→ **EXERCISE GOAL**
Render each line of the rows below as one string in a JSON list, leaving out blank lines.

[[ DATA SECTION open ]]

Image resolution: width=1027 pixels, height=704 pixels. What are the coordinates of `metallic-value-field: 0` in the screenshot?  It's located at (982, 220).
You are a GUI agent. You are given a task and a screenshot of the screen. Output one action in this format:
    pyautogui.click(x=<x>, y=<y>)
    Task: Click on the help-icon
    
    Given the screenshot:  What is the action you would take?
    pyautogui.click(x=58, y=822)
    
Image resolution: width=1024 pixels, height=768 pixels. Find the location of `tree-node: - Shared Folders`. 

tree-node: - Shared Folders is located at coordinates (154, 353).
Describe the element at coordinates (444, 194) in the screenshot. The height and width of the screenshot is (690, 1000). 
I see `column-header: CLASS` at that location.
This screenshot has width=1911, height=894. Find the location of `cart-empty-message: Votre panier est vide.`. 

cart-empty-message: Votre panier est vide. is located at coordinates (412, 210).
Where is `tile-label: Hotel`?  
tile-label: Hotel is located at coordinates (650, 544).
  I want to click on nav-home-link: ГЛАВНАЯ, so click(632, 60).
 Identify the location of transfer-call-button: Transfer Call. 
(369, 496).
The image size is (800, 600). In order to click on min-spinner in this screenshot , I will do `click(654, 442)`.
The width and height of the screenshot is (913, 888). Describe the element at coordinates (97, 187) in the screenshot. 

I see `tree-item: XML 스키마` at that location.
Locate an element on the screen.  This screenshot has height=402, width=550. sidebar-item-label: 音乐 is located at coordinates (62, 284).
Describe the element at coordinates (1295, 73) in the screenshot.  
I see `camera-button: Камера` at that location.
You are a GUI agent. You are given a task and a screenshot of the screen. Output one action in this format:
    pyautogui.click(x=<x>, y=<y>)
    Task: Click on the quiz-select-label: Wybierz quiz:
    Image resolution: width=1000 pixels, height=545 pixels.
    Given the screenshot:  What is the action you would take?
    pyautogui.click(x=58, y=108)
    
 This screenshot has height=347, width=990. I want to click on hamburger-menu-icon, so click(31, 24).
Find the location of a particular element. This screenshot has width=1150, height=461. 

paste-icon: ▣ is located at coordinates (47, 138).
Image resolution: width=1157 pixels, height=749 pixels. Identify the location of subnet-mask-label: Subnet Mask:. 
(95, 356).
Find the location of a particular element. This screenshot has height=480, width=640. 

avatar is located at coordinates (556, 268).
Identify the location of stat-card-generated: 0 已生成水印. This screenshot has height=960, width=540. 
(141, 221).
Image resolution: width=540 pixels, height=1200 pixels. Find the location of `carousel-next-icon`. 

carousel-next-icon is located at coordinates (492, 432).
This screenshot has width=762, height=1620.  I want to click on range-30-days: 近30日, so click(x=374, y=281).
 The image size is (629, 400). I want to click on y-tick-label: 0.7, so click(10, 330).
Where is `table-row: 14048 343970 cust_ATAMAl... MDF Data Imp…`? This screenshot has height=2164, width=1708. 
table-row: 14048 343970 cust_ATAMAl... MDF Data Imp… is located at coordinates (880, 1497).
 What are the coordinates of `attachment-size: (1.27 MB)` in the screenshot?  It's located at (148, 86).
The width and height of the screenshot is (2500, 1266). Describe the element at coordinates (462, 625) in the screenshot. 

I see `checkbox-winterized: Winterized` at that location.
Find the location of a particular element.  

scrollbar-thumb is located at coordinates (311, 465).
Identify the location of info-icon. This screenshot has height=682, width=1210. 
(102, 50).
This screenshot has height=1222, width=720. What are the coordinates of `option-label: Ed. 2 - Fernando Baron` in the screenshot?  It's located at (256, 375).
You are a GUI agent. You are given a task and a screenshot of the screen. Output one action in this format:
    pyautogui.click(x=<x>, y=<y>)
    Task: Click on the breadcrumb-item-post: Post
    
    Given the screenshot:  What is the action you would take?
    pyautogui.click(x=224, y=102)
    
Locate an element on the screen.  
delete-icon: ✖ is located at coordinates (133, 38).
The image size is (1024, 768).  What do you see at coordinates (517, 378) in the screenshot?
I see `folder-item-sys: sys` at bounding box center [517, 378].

[[ DATA SECTION closed ]]

→ **ANSWER SECTION**
[
  "Image resolution: width=1027 pixels, height=704 pixels. What are the coordinates of `metallic-value-field: 0` in the screenshot?  It's located at (982, 220).",
  "You are a GUI agent. You are given a task and a screenshot of the screen. Output one action in this format:",
  "    pyautogui.click(x=<x>, y=<y>)",
  "    Task: Click on the help-icon",
  "    Given the screenshot:  What is the action you would take?",
  "    pyautogui.click(x=58, y=822)",
  "Image resolution: width=1024 pixels, height=768 pixels. Find the location of `tree-node: - Shared Folders`. ",
  "tree-node: - Shared Folders is located at coordinates (154, 353).",
  "Describe the element at coordinates (444, 194) in the screenshot. The height and width of the screenshot is (690, 1000). ",
  "I see `column-header: CLASS` at that location.",
  "This screenshot has width=1911, height=894. Find the location of `cart-empty-message: Votre panier est vide.`. ",
  "cart-empty-message: Votre panier est vide. is located at coordinates (412, 210).",
  "Where is `tile-label: Hotel`?  ",
  "tile-label: Hotel is located at coordinates (650, 544).",
  "  I want to click on nav-home-link: ГЛАВНАЯ, so click(632, 60).",
  " Identify the location of transfer-call-button: Transfer Call. ",
  "(369, 496).",
  "The image size is (800, 600). In order to click on min-spinner in this screenshot , I will do `click(654, 442)`.",
  "The width and height of the screenshot is (913, 888). Describe the element at coordinates (97, 187) in the screenshot. ",
  "I see `tree-item: XML 스키마` at that location.",
  "Locate an element on the screen.  This screenshot has height=402, width=550. sidebar-item-label: 音乐 is located at coordinates (62, 284).",
  "Describe the element at coordinates (1295, 73) in the screenshot.  ",
  "I see `camera-button: Камера` at that location.",
  "You are a GUI agent. You are given a task and a screenshot of the screen. Output one action in this format:",
  "    pyautogui.click(x=<x>, y=<y>)",
  "    Task: Click on the quiz-select-label: Wybierz quiz:",
  "    Image resolution: width=1000 pixels, height=545 pixels.",
  "    Given the screenshot:  What is the action you would take?",
  "    pyautogui.click(x=58, y=108)",
  " This screenshot has height=347, width=990. I want to click on hamburger-menu-icon, so click(31, 24).",
  "Find the location of a particular element. This screenshot has width=1150, height=461. ",
  "paste-icon: ▣ is located at coordinates (47, 138).",
  "Image resolution: width=1157 pixels, height=749 pixels. Identify the location of subnet-mask-label: Subnet Mask:. ",
  "(95, 356).",
  "Find the location of a particular element. This screenshot has height=480, width=640. ",
  "avatar is located at coordinates (556, 268).",
  "Identify the location of stat-card-generated: 0 已生成水印. This screenshot has height=960, width=540. ",
  "(141, 221).",
  "Image resolution: width=540 pixels, height=1200 pixels. Find the location of `carousel-next-icon`. ",
  "carousel-next-icon is located at coordinates (492, 432).",
  "This screenshot has width=762, height=1620.  I want to click on range-30-days: 近30日, so click(x=374, y=281).",
  " The image size is (629, 400). I want to click on y-tick-label: 0.7, so click(10, 330).",
  "Where is `table-row: 14048 343970 cust_ATAMAl... MDF Data Imp…`? This screenshot has height=2164, width=1708. ",
  "table-row: 14048 343970 cust_ATAMAl... MDF Data Imp… is located at coordinates (880, 1497).",
  " What are the coordinates of `attachment-size: (1.27 MB)` in the screenshot?  It's located at (148, 86).",
  "The width and height of the screenshot is (2500, 1266). Describe the element at coordinates (462, 625) in the screenshot. ",
  "I see `checkbox-winterized: Winterized` at that location.",
  "Find the location of a particular element.  ",
  "scrollbar-thumb is located at coordinates (311, 465).",
  "Identify the location of info-icon. This screenshot has height=682, width=1210. ",
  "(102, 50).",
  "This screenshot has height=1222, width=720. What are the coordinates of `option-label: Ed. 2 - Fernando Baron` in the screenshot?  It's located at (256, 375).",
  "You are a GUI agent. You are given a task and a screenshot of the screen. Output one action in this format:",
  "    pyautogui.click(x=<x>, y=<y>)",
  "    Task: Click on the breadcrumb-item-post: Post",
  "    Given the screenshot:  What is the action you would take?",
  "    pyautogui.click(x=224, y=102)",
  "Locate an element on the screen.  ",
  "delete-icon: ✖ is located at coordinates (133, 38).",
  "The image size is (1024, 768).  What do you see at coordinates (517, 378) in the screenshot?",
  "I see `folder-item-sys: sys` at bounding box center [517, 378]."
]